As much as I agree with the sentiment of this bill I cannot support it as it does create the line in the sand allowing a limit on free speech. And the fact Bush signed a similar bill into law on the federal level shows what most of us already know, he is a complete and utter dunce with no understanding of the Constitution. But I digress. The first Amendment states:

Congress shall make no law respecting an establishment of religion, or prohibiting the free exercise thereof; or abridging the freedom of speech, or of the press; or the right of the people peaceably to assemble, and to petition the Government for a redress of grievances.

The NH Constitution Article 22 states:

Free speech and liberty of the press are essential to the security of freedom in a state: They ought, therefore, to be inviolably preserved.

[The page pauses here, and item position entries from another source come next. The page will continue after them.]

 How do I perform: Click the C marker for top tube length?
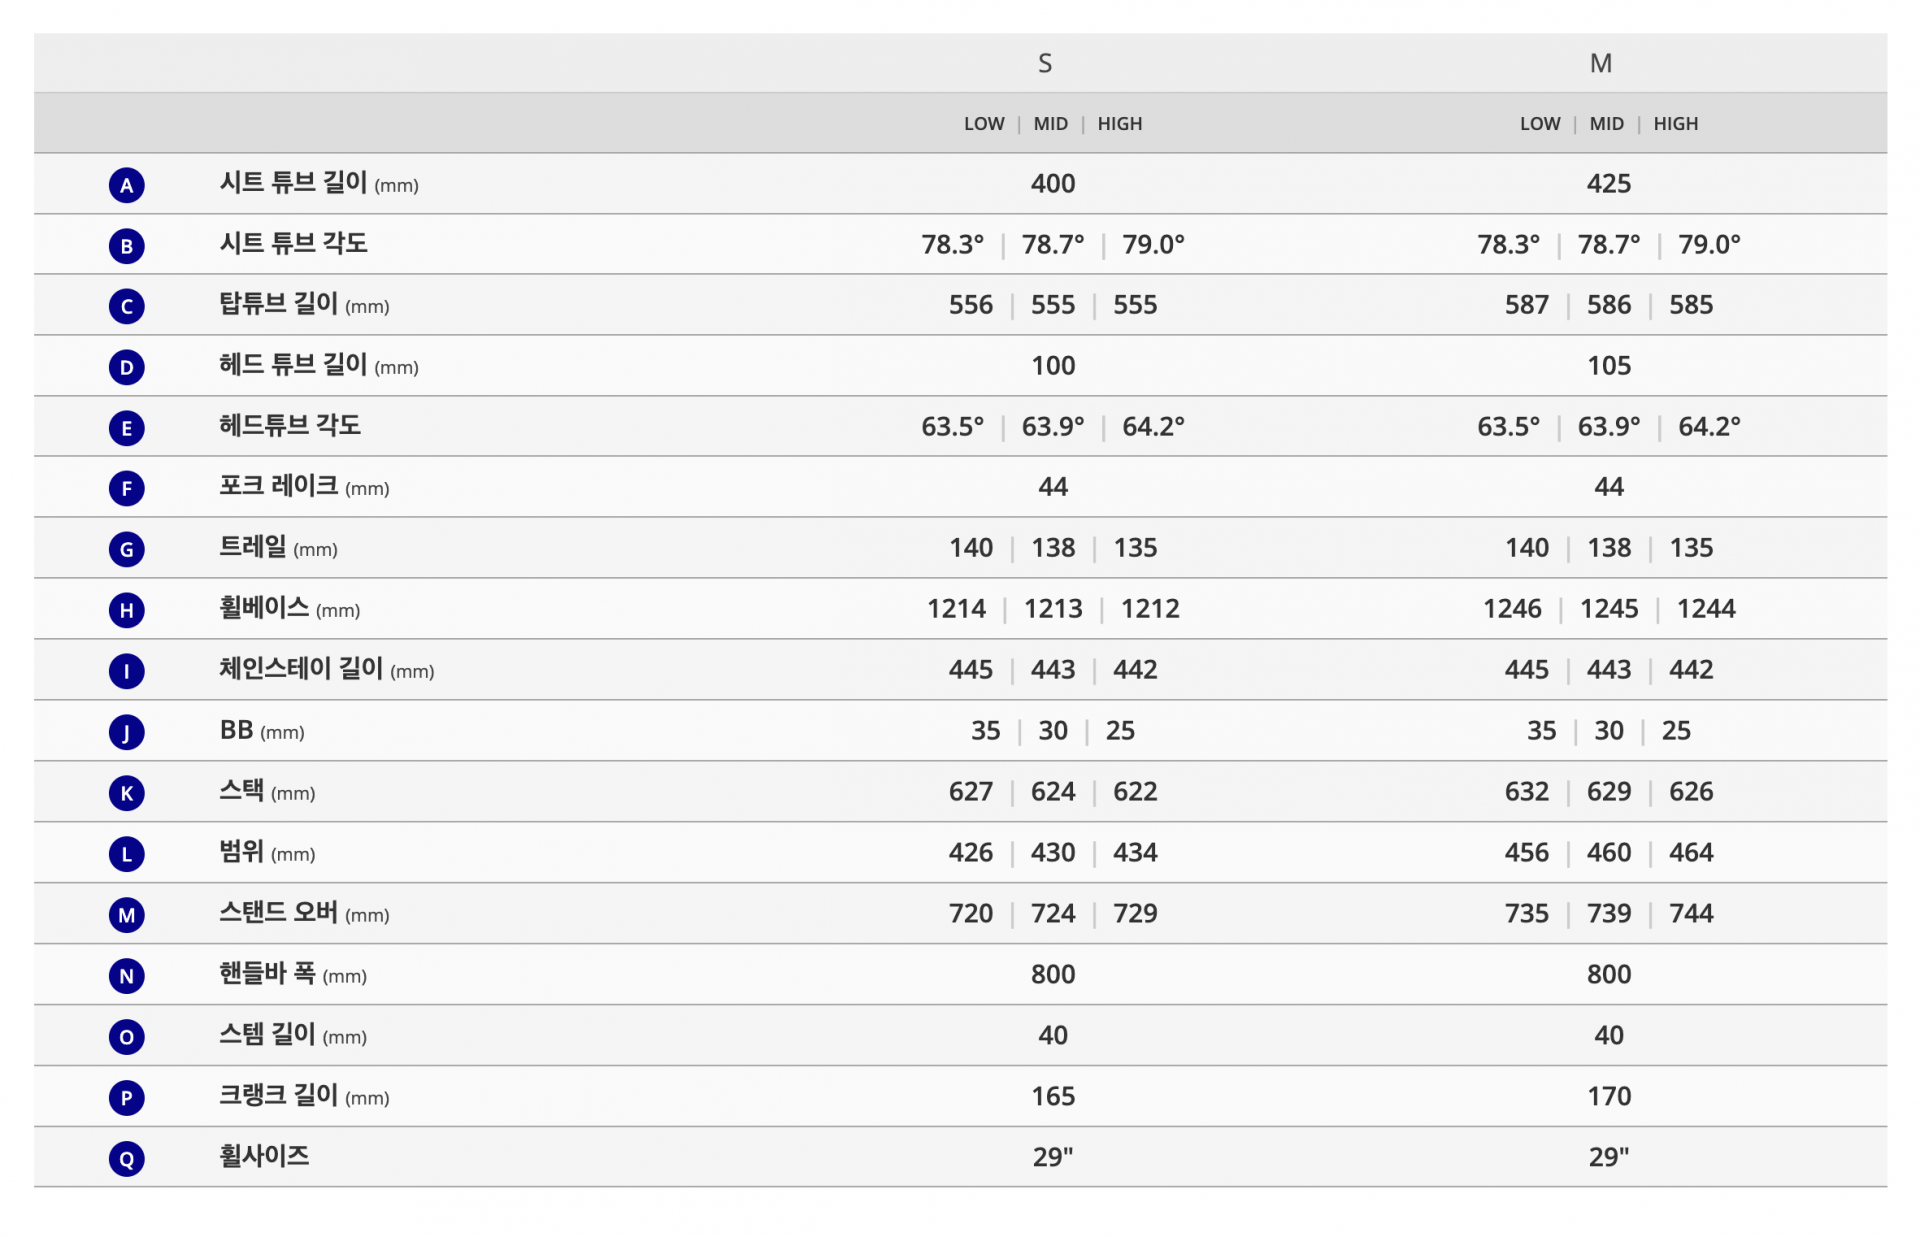coord(126,306)
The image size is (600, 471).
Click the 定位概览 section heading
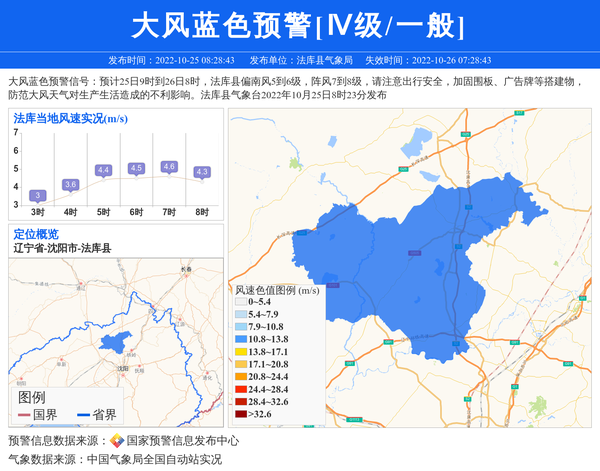(x=36, y=233)
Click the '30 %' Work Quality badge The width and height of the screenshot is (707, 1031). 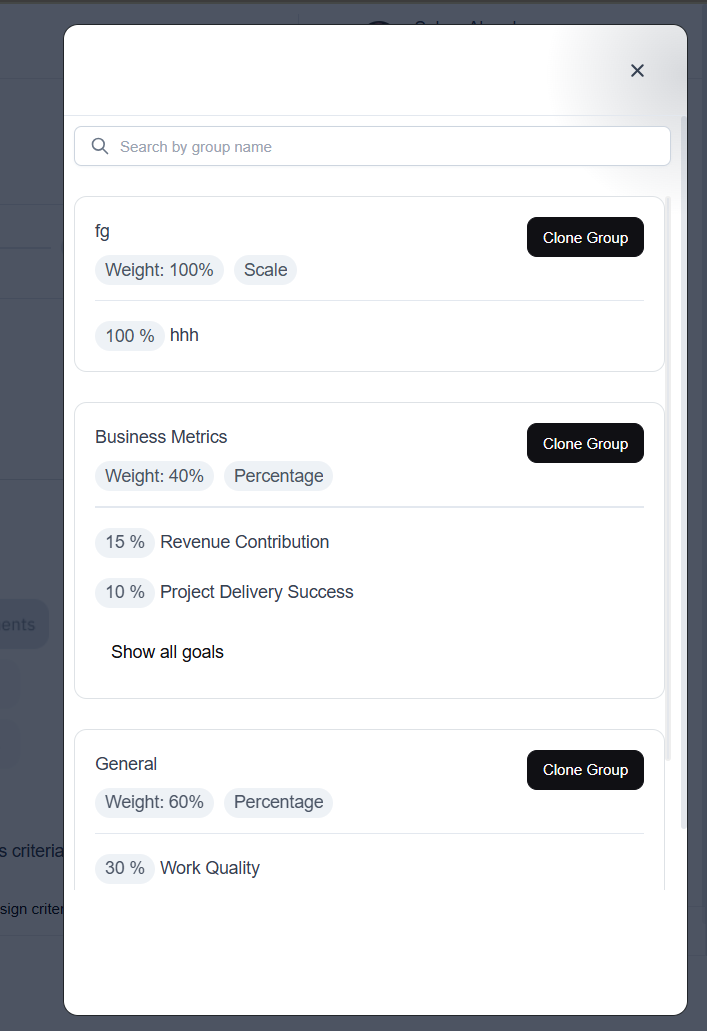tap(125, 868)
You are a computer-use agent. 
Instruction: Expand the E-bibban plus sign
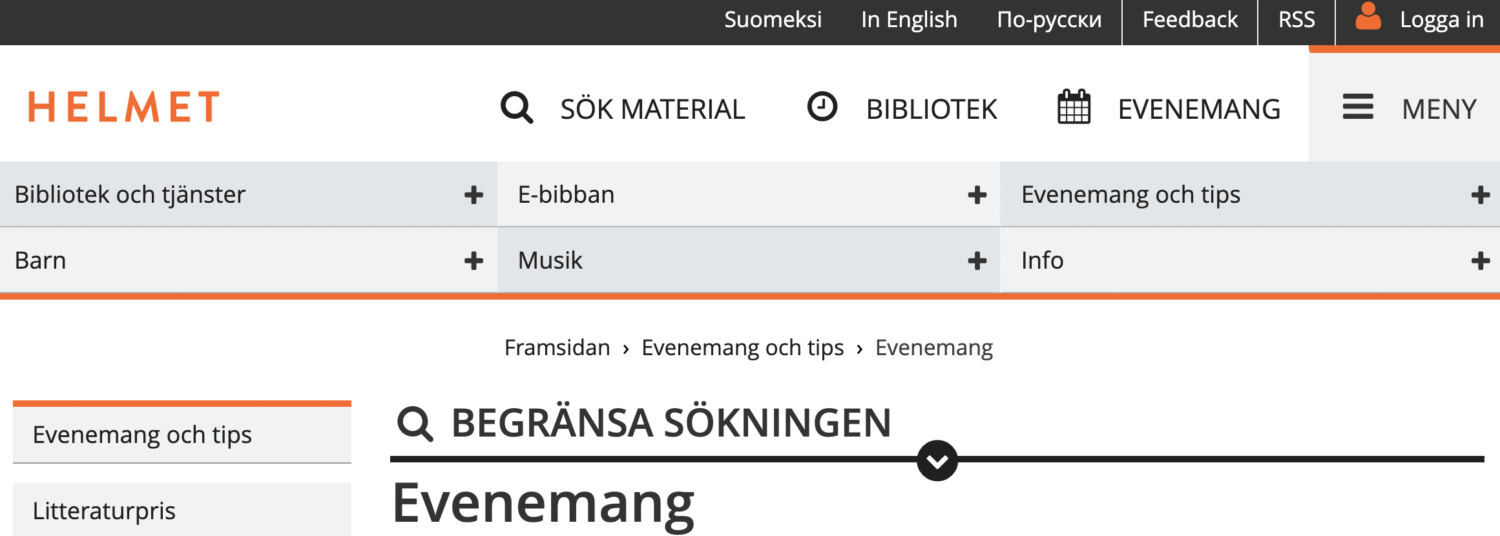977,195
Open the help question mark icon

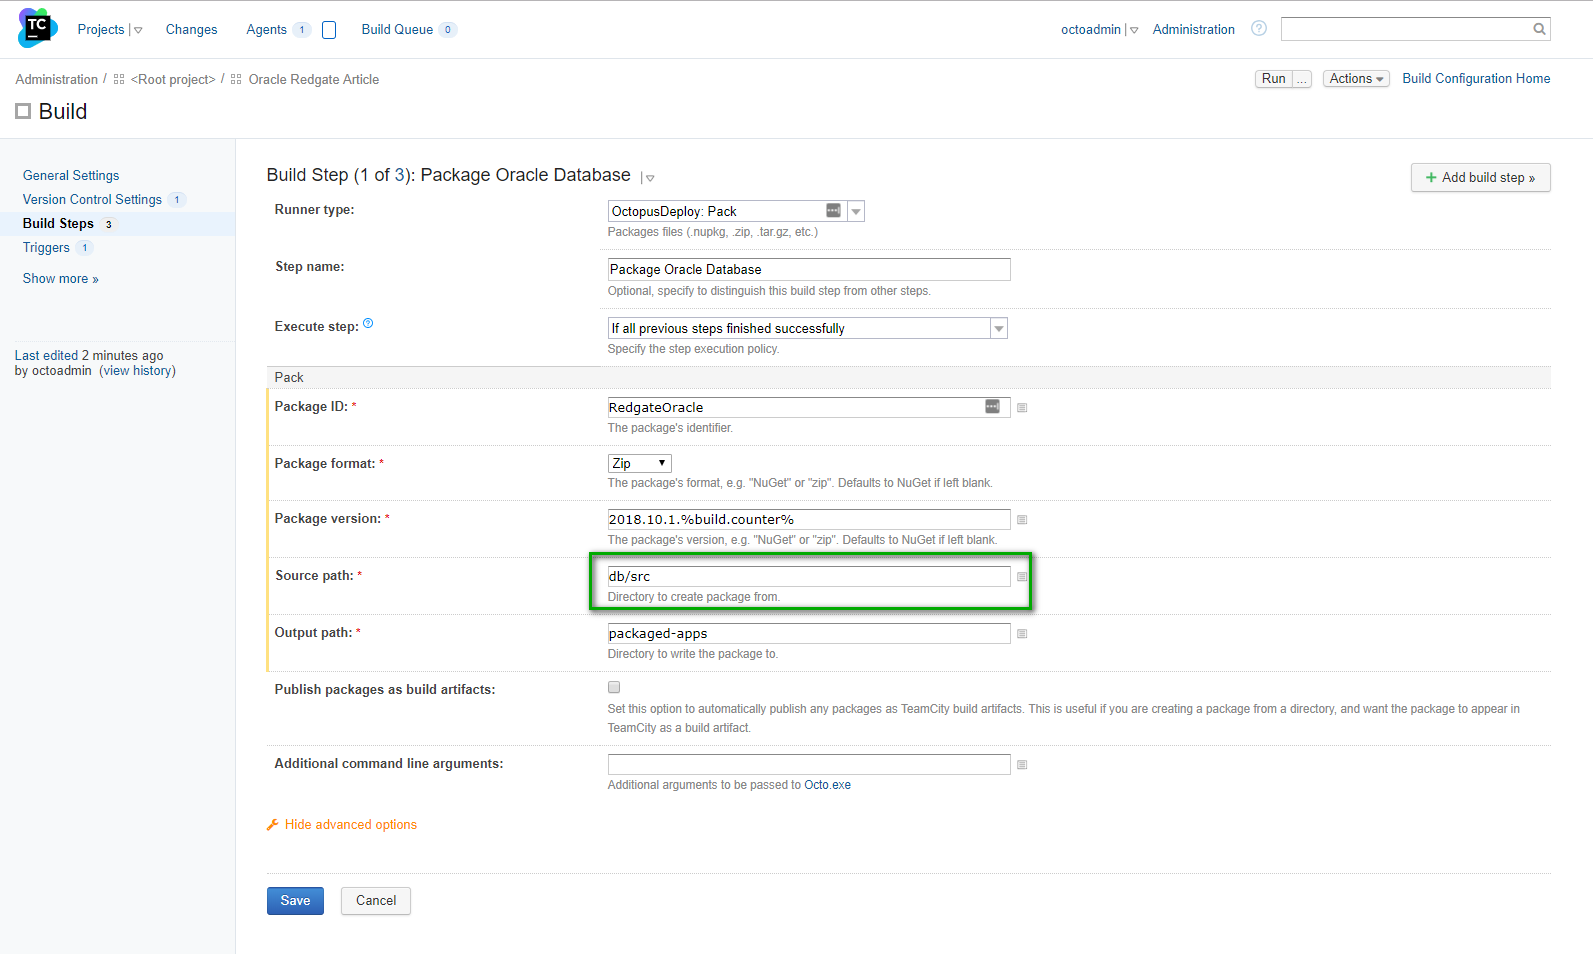(1259, 29)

So while I would agree one hundred and ten percent that I would not want some ding dong protecting outside any funeral causing more grief to families who are already suffering, any law prohibiting such would be an out right violation to our US and State Constitutions. I would hope our lawmakers understand this and while they may want to do something and feel this is the right thing to do, it’s unconstitutional and shouldn’t be done regardless of how honorable it may seem. As much as I’d like to be able to argue otherwise, the right thing to do would be to either remove the amendment from this bill or vote it down.

This is one of those cases parents always tell their kids about, saying no isn't meant as punishment as much as because they love you and while it is hard to sometimes say no it is the right thing to do.  So my advice to state reps reading this, say no if you love the Constitution as much as I'm sure you'd like to say otherwise.